How to play Baker’s Game
Baker’s Game is essentially played in a similar way to Free Cell, except that cards are built in suit sequence rather than black/red alternating sequence, and that the game can be played with fewer than 4 suits.
Optionally, one suit is removed from the deck at random. Then, all cards are dealt face up into either 7 or 8 columns (7 columns if you are playing with three suits; 8 if you are playing with four suits).
At the top of the layout, there are either three or four foundation piles, depending on the number of suits you are playing with. As in Free Cell, there are also a number of empty “free cells” to the right of the foundations. There are as many free cells as there are suits.
In his description of Baker’s Game, Gardener actually referred to the free cells as “T cells” for temporary cells. He referred to the foundations as “P cells” or play-off cells.
As in its better known Free Cell variant and in many other solitaire games, the aim is to build all cards on to the foundation piles, one pile per suit. As the Aces become available, build them on to the foundations, followed by the corresponding 2s etc.
With minor adaptations, Gardner describes the rules of the game as follows (his “B columns” or board columns are what we would now refer to as “tableau columns”):
- Only one card may be moved at a time.
- Only the top (uncovered) card may be moved from any B column.
- An ace may be played on any empty P cell. On top of it may be played the [two] of the same suit, then the three, and so on [up to] the king. These cards may come from the exposed ends of columns or from the T cells.
- An uncovered card in a B column may be shifted to become the uncovered card of another B column only if it goes on a next-higher card of the same suit.
- Any card may be played on an empty T cell and remain there until you wish to move it somewhere else.
- If a B column becomes empty, any movable card may be placed as a new starting card for that column.
Notice that any card can fill a new tableau column in Baker’s game.
Moving Sequences of Cards
As with Free Cell, in the version of Baker’s Game described by Gardener (in an era that essentially predates the personal computer!) moves are made one card at a time. To speed up gameplay, in our modern version we allow sequences to be moved provided that enough T cells (i.e. free cells, remember!) are available so that the cards in the sequence could technically have been moved one by one.
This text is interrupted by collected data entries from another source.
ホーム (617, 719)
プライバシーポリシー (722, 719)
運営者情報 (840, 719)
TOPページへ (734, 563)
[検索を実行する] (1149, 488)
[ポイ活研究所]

Martin Gardener’s comments on Baker’s Game
Unsurprisingly, Gardener’s interest in Baker’s Game was as much as a mathematical puzzle as a solitaire game as we might view it today. He comments:
All kinds of difficult combinatorial questions are posed by Baker’s Game (I call it that because I have not so far discovered if the gamehas a name). Among many questions raised by Baker, and for which he has no answers, are the following. Does the probability of winning decrease as order-n increases? If so, does it decrease to zero for some finite n or merely to some nonzero limit? For a given order what is the maximum number of moves that may be required for a minimum-move solution? Can a computer program be written for finding minimum-move solutions to low-order games, or even for testing whether or not a solution exists?
Even if your interest is not to dissect its mathematical properties, it is intriguing to try out Baker’s Game as a forerunner to what is now one of the most popular solitaire games ever played.